▶ WHAT IS BEING ASKED: Reproduce the rows below verbatim, from the line containing "Image resolution: width=800" through the line containing "click(747, 281)", inclusive of both.

▶ DATA PROVIDED:
* START *

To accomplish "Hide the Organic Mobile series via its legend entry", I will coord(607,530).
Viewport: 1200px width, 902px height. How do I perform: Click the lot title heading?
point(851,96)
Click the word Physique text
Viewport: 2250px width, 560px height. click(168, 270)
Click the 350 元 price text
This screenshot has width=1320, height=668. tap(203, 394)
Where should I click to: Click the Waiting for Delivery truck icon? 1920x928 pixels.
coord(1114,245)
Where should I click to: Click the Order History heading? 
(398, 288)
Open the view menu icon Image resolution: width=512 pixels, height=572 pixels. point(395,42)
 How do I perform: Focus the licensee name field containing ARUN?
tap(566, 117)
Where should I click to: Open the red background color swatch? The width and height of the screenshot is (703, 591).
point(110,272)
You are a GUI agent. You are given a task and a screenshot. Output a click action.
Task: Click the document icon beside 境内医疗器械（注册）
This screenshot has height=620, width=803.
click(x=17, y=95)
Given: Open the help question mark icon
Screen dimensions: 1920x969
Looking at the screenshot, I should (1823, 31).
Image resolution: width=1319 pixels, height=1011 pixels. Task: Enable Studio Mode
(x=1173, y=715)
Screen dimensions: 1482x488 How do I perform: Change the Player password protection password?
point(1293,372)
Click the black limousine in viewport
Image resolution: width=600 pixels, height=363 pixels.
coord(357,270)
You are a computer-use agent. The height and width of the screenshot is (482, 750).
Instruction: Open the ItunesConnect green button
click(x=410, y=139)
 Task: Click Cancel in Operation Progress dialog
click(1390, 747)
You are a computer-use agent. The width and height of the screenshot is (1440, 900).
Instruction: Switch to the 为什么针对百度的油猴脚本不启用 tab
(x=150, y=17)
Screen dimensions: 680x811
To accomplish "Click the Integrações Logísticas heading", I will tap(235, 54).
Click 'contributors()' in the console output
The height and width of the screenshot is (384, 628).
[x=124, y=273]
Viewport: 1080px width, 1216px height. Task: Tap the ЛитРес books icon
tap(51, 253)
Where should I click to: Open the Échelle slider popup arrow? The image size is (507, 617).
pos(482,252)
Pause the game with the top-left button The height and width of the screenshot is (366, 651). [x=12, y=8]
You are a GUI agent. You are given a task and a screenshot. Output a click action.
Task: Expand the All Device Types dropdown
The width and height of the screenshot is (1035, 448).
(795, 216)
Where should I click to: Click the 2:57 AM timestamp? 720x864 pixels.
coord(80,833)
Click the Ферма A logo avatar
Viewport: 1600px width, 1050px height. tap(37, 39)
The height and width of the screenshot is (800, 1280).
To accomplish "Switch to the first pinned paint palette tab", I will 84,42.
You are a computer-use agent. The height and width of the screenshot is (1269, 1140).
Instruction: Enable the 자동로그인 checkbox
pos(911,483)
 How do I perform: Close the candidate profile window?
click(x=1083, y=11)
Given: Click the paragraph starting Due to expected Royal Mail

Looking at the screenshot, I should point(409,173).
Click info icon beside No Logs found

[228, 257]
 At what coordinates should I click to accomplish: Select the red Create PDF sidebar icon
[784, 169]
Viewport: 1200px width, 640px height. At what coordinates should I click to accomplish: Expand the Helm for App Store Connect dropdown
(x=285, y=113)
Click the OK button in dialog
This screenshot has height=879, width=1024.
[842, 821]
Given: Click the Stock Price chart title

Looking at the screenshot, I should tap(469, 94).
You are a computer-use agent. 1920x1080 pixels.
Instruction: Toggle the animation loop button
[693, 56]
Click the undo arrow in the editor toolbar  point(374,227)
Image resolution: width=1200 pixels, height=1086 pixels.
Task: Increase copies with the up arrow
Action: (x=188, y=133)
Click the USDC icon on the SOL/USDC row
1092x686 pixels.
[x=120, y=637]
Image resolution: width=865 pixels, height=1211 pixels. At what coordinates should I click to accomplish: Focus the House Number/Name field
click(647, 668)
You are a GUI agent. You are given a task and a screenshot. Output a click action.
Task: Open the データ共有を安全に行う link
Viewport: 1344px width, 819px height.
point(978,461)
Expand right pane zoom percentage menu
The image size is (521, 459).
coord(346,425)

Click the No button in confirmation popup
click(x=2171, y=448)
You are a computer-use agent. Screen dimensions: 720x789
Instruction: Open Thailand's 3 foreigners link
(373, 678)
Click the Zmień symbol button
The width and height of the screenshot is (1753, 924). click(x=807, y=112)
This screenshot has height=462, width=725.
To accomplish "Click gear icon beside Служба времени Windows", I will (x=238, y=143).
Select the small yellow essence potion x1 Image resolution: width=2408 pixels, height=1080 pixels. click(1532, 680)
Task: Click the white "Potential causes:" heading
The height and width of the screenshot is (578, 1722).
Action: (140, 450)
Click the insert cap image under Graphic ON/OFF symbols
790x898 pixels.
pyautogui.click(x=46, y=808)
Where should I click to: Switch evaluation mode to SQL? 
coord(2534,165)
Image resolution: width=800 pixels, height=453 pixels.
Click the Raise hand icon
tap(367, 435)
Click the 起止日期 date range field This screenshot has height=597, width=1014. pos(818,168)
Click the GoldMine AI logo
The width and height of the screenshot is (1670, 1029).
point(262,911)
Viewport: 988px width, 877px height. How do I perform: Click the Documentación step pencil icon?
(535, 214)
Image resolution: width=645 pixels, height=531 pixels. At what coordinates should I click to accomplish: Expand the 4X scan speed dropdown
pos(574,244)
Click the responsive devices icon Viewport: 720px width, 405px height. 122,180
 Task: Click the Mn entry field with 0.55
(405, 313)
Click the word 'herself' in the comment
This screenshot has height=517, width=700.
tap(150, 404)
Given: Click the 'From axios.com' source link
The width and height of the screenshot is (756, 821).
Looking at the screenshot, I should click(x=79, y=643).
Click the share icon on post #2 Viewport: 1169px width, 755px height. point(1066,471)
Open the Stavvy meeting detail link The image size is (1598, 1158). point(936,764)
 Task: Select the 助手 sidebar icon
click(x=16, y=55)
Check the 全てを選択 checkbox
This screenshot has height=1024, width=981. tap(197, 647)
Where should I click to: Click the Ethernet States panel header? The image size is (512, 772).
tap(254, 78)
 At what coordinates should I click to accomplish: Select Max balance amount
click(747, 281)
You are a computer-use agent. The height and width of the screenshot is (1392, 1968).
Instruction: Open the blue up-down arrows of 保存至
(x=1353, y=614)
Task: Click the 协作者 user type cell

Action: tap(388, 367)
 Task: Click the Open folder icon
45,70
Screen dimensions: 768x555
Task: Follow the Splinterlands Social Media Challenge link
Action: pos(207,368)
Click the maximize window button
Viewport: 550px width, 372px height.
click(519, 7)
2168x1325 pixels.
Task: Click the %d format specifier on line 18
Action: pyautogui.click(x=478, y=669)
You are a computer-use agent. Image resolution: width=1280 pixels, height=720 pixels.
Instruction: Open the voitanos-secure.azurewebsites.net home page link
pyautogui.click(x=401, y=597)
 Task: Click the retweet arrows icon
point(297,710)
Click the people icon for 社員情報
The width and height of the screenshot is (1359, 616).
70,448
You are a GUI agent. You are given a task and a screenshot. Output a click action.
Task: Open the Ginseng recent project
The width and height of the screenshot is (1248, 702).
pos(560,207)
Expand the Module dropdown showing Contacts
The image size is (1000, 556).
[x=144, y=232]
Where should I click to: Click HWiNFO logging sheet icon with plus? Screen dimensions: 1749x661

* END *

▶ OUTPUT OF THE EXERCISE:
Image resolution: width=800 pixels, height=453 pixels.
Click the Raise hand icon
tap(367, 435)
Click the 起止日期 date range field This screenshot has height=597, width=1014. pos(818,168)
Click the GoldMine AI logo
The width and height of the screenshot is (1670, 1029).
point(262,911)
Viewport: 988px width, 877px height. How do I perform: Click the Documentación step pencil icon?
(535, 214)
Image resolution: width=645 pixels, height=531 pixels. At what coordinates should I click to accomplish: Expand the 4X scan speed dropdown
pos(574,244)
Click the responsive devices icon Viewport: 720px width, 405px height. 122,180
 Task: Click the Mn entry field with 0.55
(405, 313)
Click the word 'herself' in the comment
This screenshot has height=517, width=700.
tap(150, 404)
Given: Click the 'From axios.com' source link
The width and height of the screenshot is (756, 821).
Looking at the screenshot, I should click(x=79, y=643).
Click the share icon on post #2 Viewport: 1169px width, 755px height. point(1066,471)
Open the Stavvy meeting detail link The image size is (1598, 1158). point(936,764)
 Task: Select the 助手 sidebar icon
click(x=16, y=55)
Check the 全てを選択 checkbox
This screenshot has height=1024, width=981. tap(197, 647)
Where should I click to: Click the Ethernet States panel header? The image size is (512, 772).
tap(254, 78)
 At what coordinates should I click to accomplish: Select Max balance amount
click(747, 281)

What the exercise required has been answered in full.